The National Labor Relations Board’s (NLRB) decision to seek public input on the controversial 2014 rule that sped up the union election process is likely to result in the rescission of the rule, according to an attorney who keeps a close watch on the Board’s actions.
On December 14, the NLRB announced that it would publish a Request for Information (RFI) in the Federal Register asking for public input regarding the election rule. The RFI seeks input on three questions:
- Should the 2014 election rule be retained without changes?
- Should the 2014 election rule be retained with modifications? If so, what should be modified?
- Should the 2014 election rule be rescinded? If so, should the Board revert to the Representation Election Regulations (RERs) that were in effect prior to the 2014 election rule’s adoption, or should the Board make changes to the RERs?

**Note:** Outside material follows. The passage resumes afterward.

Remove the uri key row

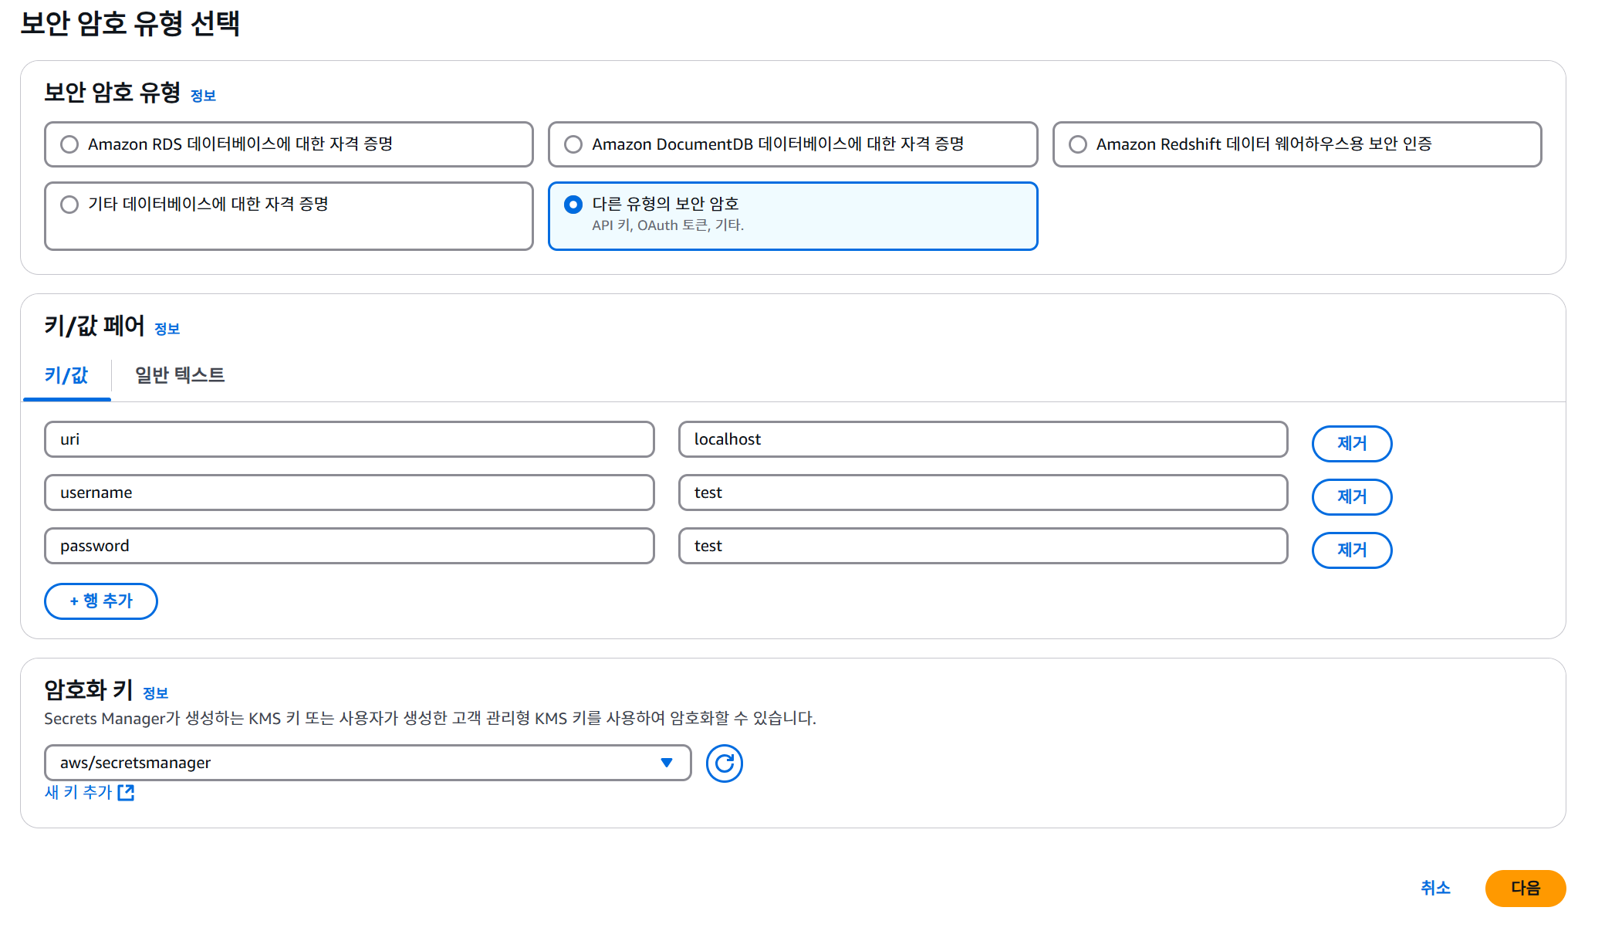[x=1351, y=444]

If the Board should make changes to the RERs, what should be changed?
“I anticipate that the RFI will be the first step in a rulemaking procedure that ultimately will result in the rescission of the so-called ‘quickie’ election rule,” Fortney said after the announcement of the RFI. “I believe that the newly constituted Board will return to the standard election procedures that were in place before the quickie election rule was instituted during the Obama administration.”
The Obama-era rule, which was implemented in 2015, was vehemently opposed by many employers because it was seen as giving an unfair advantage to unions in the union election process. The rule (1) shortened the time between the filing of an election petition and the election, (2) provided for electronic filing of election petitions and other documents, and (3) delayed legal challenges until after elections had been held.

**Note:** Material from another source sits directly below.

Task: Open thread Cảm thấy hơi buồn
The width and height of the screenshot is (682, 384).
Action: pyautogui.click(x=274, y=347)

The 2014 rule requires employers to provide lists of a potential bargaining unit’s employees and their contact information as well as a statement of position identifying employers’ stand on various issues early in the process. The rule stipulates that issues not raised in the position statement will be waived in NLRB hearings challenging the election.
Union election statistics
Figures from the NLRB show that the 2014 election rule hasn’t had the dramatic prounion effect many had predicted, Fortney said. He cites NLRB statistics showing that after the rule was implemented in 2015, unions won approximately 10% more elections, including 69% of elections in 2015, 72% in 2016, and 71% in 2017. Previously, Fortney said, unions won about two-thirds of elections—68% in 2014, 63% in 2013, and 65% in 2012.
“However, there has not been a significant increase in the number of elections under the quickie election rules, as was anticipated, with only 1,290 elections in 2015, 1,299 in 2016, and a drop to 1,193 elections in 2017,” Fortney said. The previous years saw slightly more than 1,200 elections per year—1,202 elections in 2012, 1,238 in 2013, and 1,260 in 2014.

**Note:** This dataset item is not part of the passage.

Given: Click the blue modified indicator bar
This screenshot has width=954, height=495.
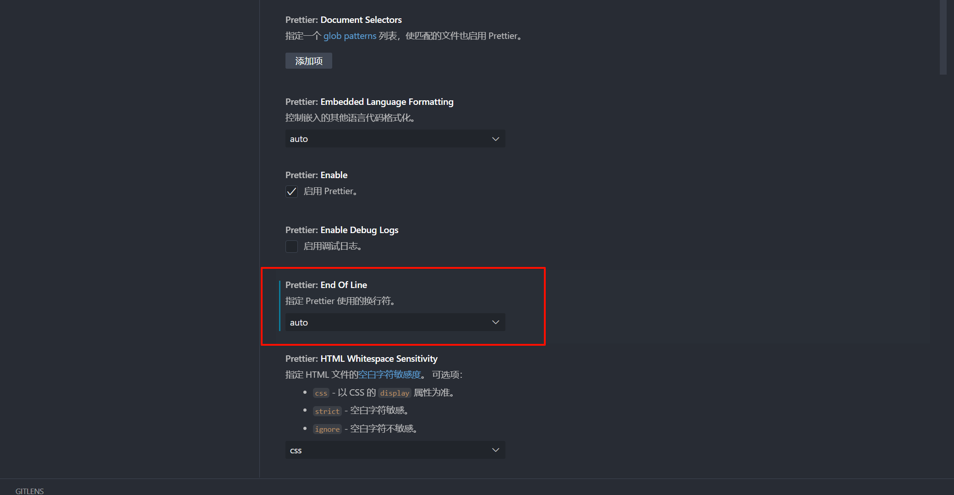Looking at the screenshot, I should click(x=280, y=305).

“Although unions now win more elections under the quickie election rule, the slight increase, and [this] year the drop, in the number of elections indicate[s] that the quickie election rule has not had as significant a boost in union representation of workers as was predicted by many,” Fortney said.
Effect of new Board
The Board’s decision to issue the RFI was made possible by the addition of two new Republican members. The five-member Board is made up of three Republicans—Chairman Philip A. Miscimarra and the two new Republican members, Marvin E. Kaplan and William J. Emanuel—and two Democrats, Mark Gaston Pearce and Lauren McFerran. Pearce and McFerran wrote dissents to the decision to issue the RFI.
Responses from the public will be accepted through February 12, 2018.